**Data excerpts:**
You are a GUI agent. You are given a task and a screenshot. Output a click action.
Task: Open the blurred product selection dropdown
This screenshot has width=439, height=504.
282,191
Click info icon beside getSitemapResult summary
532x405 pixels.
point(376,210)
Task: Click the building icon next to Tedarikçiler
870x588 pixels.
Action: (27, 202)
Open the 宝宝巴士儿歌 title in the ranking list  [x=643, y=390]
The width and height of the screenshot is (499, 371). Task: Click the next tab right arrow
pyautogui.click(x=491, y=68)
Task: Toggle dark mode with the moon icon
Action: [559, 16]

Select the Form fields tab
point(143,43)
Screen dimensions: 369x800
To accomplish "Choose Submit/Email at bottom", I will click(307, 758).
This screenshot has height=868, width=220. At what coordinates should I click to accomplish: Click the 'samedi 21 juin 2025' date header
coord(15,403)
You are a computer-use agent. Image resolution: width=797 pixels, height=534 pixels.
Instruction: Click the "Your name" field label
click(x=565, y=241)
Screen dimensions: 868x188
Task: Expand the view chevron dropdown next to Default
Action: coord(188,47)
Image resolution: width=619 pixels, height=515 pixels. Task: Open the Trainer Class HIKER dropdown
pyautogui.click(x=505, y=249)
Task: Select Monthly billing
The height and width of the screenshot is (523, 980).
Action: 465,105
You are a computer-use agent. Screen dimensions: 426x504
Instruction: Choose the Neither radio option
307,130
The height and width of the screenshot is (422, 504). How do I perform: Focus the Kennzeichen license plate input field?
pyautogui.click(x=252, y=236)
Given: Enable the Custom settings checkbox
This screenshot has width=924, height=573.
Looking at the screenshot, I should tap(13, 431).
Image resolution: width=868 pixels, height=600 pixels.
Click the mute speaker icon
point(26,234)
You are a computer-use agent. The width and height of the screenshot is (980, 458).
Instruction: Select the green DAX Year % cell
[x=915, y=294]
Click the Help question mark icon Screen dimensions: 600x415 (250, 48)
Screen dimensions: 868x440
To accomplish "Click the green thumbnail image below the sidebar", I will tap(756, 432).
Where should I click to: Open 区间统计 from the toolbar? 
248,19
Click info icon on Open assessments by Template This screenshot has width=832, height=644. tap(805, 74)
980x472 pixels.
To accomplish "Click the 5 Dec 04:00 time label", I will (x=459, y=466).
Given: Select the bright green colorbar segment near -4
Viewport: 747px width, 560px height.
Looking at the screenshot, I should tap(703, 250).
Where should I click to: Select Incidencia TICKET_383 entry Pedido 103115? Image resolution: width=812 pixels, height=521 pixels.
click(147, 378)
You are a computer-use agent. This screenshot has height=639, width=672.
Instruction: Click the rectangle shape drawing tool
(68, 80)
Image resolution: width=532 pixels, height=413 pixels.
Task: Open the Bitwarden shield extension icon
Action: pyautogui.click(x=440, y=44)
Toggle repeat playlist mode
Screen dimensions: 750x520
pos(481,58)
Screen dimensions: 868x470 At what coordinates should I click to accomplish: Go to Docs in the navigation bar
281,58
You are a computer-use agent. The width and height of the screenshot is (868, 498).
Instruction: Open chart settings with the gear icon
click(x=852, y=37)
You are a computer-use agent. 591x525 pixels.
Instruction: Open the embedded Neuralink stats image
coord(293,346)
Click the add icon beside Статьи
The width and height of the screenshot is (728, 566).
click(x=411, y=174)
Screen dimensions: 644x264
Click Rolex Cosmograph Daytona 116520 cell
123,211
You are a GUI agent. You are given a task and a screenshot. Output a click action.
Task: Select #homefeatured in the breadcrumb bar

**Activity:** Starting at the line above that contains "Instruction: Choose the Neither radio option", write out each line exactly until the line that contains "Image resolution: width=868" has been written, and stop there.

**Answer to this task:**
Instruction: Choose the Neither radio option
307,130
The height and width of the screenshot is (422, 504). How do I perform: Focus the Kennzeichen license plate input field?
pyautogui.click(x=252, y=236)
Given: Enable the Custom settings checkbox
This screenshot has width=924, height=573.
Looking at the screenshot, I should tap(13, 431).
Image resolution: width=868 pixels, height=600 pixels.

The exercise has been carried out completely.